The engine in your car doesn’t even produce enough torque to move your car unless it’s turning over pretty quickly. So there are gearboxes and clutches and flywheels – all to make sure you set off nice and gently and not through your neighbour’s hedge.

That’s not to say the modern internal combustion engine isn’t a modern technological wonder, it is. But it’s not an elegant one. And that’s actually the interesting thing about electric cars – they are an elegant engineering solution. So too are near-ambient temperature RGB Laser projection, DLP chips and Xenon illumination; in all these examples system complexity is designed out from the start, not overcome by adding complexity to cover up inherent shortcomings.

At the large VR laboratory at ZAL, Hamburg’s Center of Applied Aeronautical Research, they search for elegant engineering solutions on a daily basis. As the world’s third-largest civil aviation research site, the solutions they find simply have to be elegant, because of the weight, safety and economic constraints aeronautic engineering automatically imposes. If they can find a graceful solution, they’ve usually found a safer solution, and a more economic one too.

In their search for these they’ve recently turned to VR, and a 4K, 3D, powerwall, planned and installed by Christie partners Viscon GmbH.  Designed so objects can be shown interactively using tracking, presenters can present while additional participants can dive into the virtual world using active shutter glasses.

The 6-metre-wide and 3.18-metre-high rear projection screen means there is plenty of space to explore large objects in their original dimensions; doing away with costly models aviation can demand. But if the devil is in the detail, it’s also where the genius of the system can be found. The wall uses a single a Christie Mirage 304K active stereo projector. It’s the only projector that can reproduce native 4K content in 3D with a refresh rate of 120 Hz, thanks to TruLife electronics. (TruLife once again showing that software engineering benefits from elegant solutions just as much as mechanical engineering does).

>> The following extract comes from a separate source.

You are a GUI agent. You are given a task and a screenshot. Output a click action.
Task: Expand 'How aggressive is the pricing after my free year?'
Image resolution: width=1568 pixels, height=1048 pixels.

All this means users can zoom tightly into the smallest details and examine what makes them tick. Or fails to make them tick. It means they can refine out the poorly thought through and build in reliability and simplicity. Because its virtual there’s no need to make new models, and because this is a collaborative environment every opinion can be aired and tested.

Eric Küpper, Managing Director at Viscon, explains why the Christie Mirage was so well suited to this: ‘We decided to use the Christie Mirage 304K because it is an extremely high-performance, latest-generation 4K projector and, on top of that, features a modular lamp system. This makes it fail-safe, which is not the case for single-lamp devices.’

Guido Grun, ZAL GmbH’s own VR expert, adding ‘Another reason for using the Christie digital projector and an active 3D system was the simple fact that we only need to have one projector here, and still don’t have to make sacrifices in terms of light output or native 4K resolution.’

As the installation is designed as a cluster system, partners in the computer network have concurrent access to shared storage and are connected with the server through an LWL switch, each partner using their own system for data calculation. ‘We use TechViz software, which accesses the system’s video memory and distributes the data to two clients,’ says Grun. ‘Each client calculates one image, and the overall frame rate is 120 images per second, meaning sixty images are shown to the left eye and sixty images are shown to the right.’

It’s an elegant solution, and one that is rapidly turning VR at ZA into a tool for daily use rather than an exotic route only to be taken when every other avenue has failed.

And that’s the thing about elegant engineering. It relies on a precise understanding of how you want each element in your scheme to behave, and finding the simplest way of achieving this. The earlier that’s uncovered in the design process, the more elegant things will be. It may not always get you to market first (there’s a good reason the term ‘quick and dirty’ was invented), but the market will always thank you in the end.